Tristezza pagina di disambiguazione.

L'infelicità è quel sentimento che scatta nelle persone che si rendono conto di non poter essere felici cioè di non poter avere una gioia e una serenità in modo continuativo e sanno che nel loro futuro prossimo anche se possono avere momenti di gioia o contentezza comunque ci saranno problemi, sofferenze e "momenti bui" in generale.

 

 

L'infelicità è frutto di una presa di coscienza del soggetto su stesso, analizzando il suo stato e simulando quello che più o meno accadrà arrivano a questa conclusione che potrebbe ulteriormente farli soffrire e alterare l'umore. Questo vuol dire che sebbene ci siano persone potenzialmente infelici non lo sono per il semplice fatto che non ci pensano, sono persone che tendono alla spensieratezza un po' per la personalità un po' come meccanismo di difesa generico (probabilmente una conseguenza dell'essersi resi conto di tendere alla psicopatia) non arrivano a vedersi in questo modo e continuano la loro esistenza momento per momento senza scavare più di tanto.

 

L'infelicità può essere vista in questo caso come una scelta? No, l'infelicità è una conseguenza di persone più introspettive comunque a livello comportamentale mediamente non c'è un cambiamento rivelante dal soggetto che è di fatto infelice ma non se ne accorge da quello che invece prende pienamente coscienza del suo stato esistenziale, si potrebbe dire che il rendersi conto di essere infelici aumenta la sofferenza percepita ma difficilmente questo fa scattare qualche cambiamento rilevante.

 

Come vede l'infelicità la società? Mediamente con ignoranza, ma non c'è da meravigliarsi in un paese in cui per decenni le persone sono state cresciute con valori sociali quali lavorare e figliare non dando alcuna rilevanza al benessere del singolo. Non è raro infatti assistere a risposte come "ma cos'è quella faccia sempre arrabbiata" o "cos'hai da essere sempre incazzato" "se avessi io la tua età..." "pensa a chi sta peggio" dove si evince una visione assolutistica di un soggetto che è in grado di uscire dal suo punto di vista.

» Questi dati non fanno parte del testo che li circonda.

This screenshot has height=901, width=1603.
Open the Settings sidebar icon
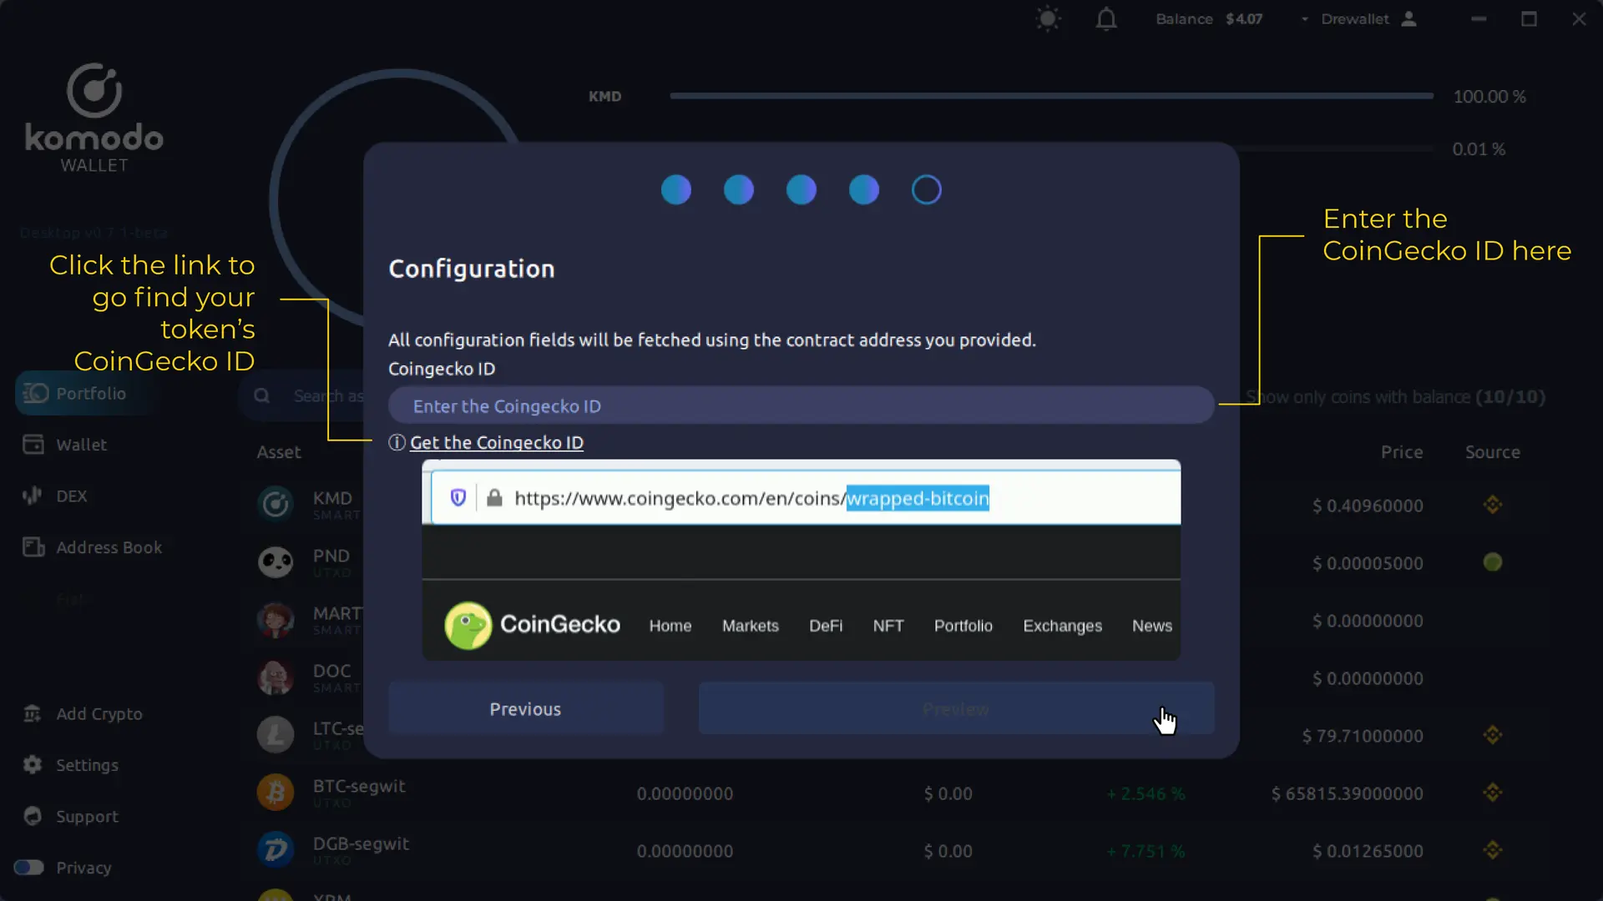click(x=31, y=764)
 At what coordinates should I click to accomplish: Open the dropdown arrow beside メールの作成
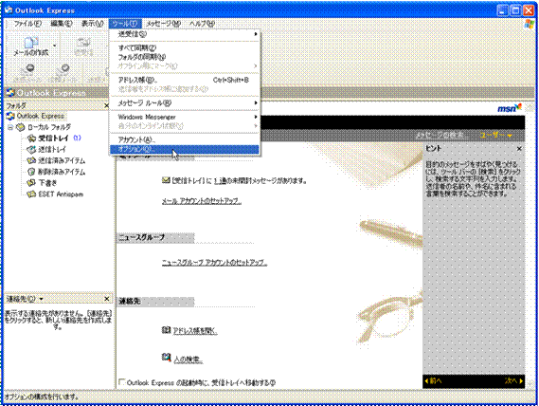tap(55, 46)
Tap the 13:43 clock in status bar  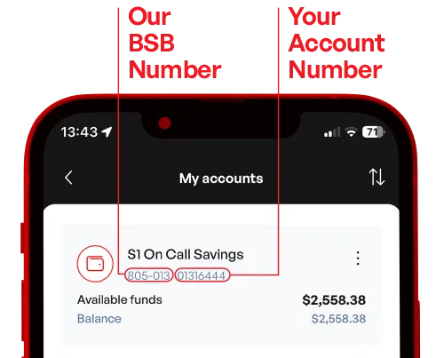[x=79, y=132]
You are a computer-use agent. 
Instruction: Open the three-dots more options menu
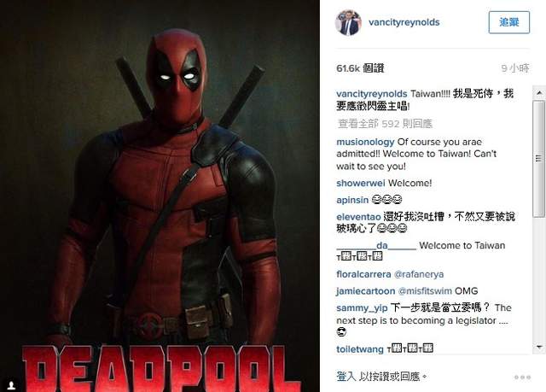(522, 377)
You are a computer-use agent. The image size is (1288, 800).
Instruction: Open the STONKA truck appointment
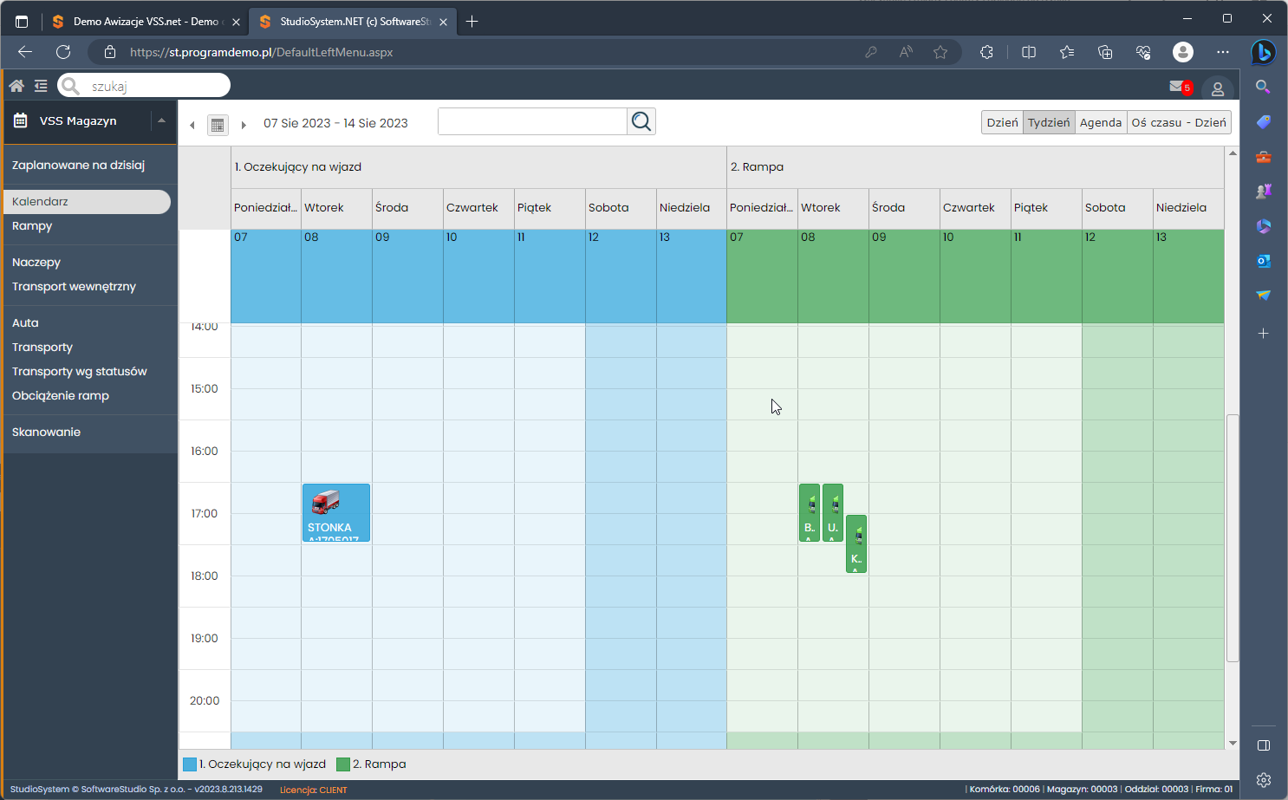pos(336,512)
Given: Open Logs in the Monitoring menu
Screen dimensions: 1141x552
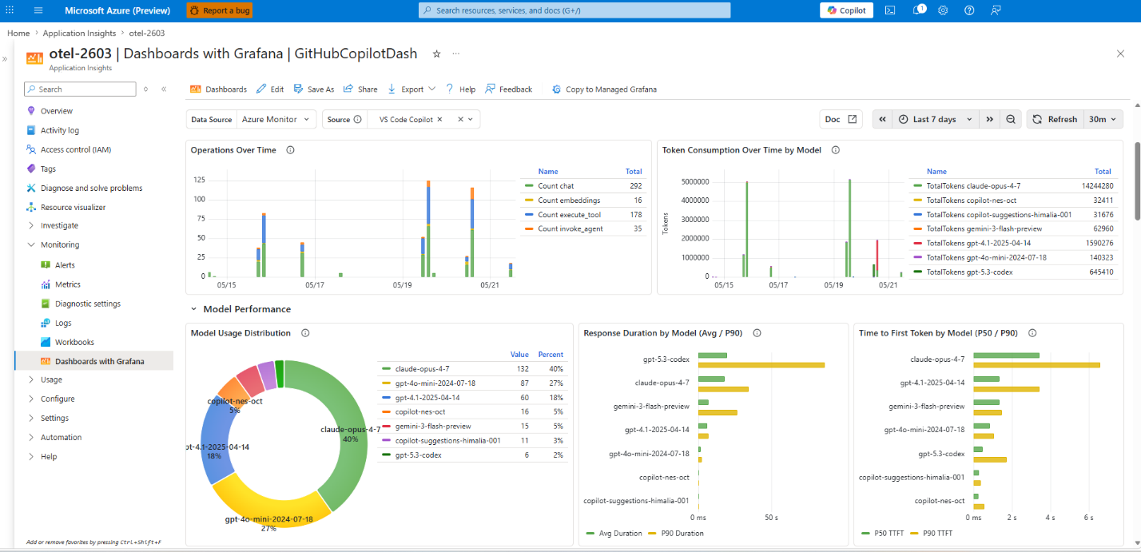Looking at the screenshot, I should coord(63,323).
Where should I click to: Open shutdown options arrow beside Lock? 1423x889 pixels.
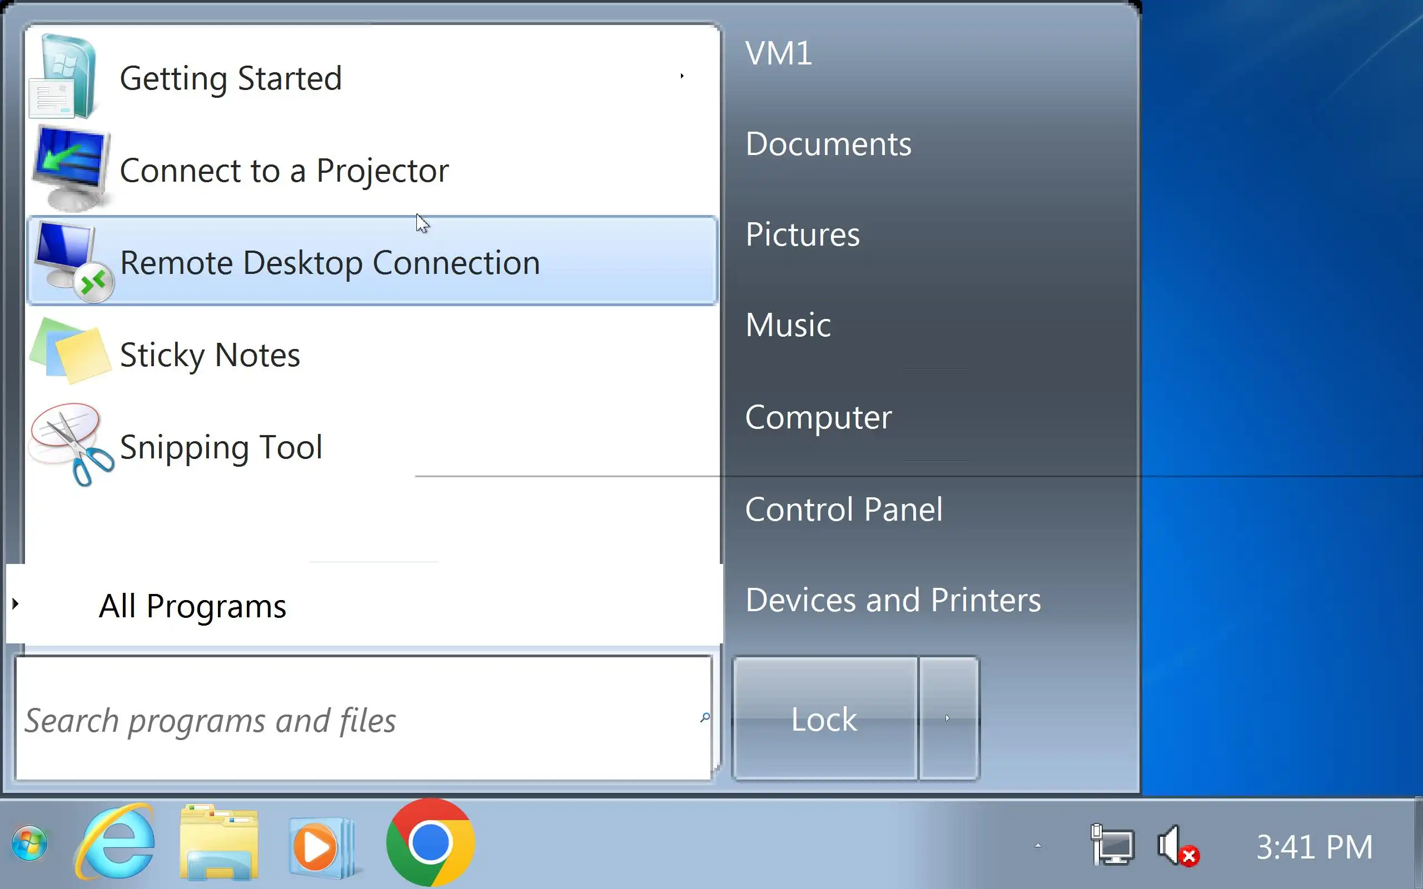(948, 718)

Da una parte c'è la visione assolutistica di una persona che non riesce a capire cosa possa provare una persona che si sente infelice e dall'altra c'è anche una morale che nemmeno la contempla l'infelicità in cui ci sono soggetti talmente doverizzati che forse sono perfino immuni da essa dato che nella loro visione dell'esistenza il vocabolo benessere nemmeno esiste.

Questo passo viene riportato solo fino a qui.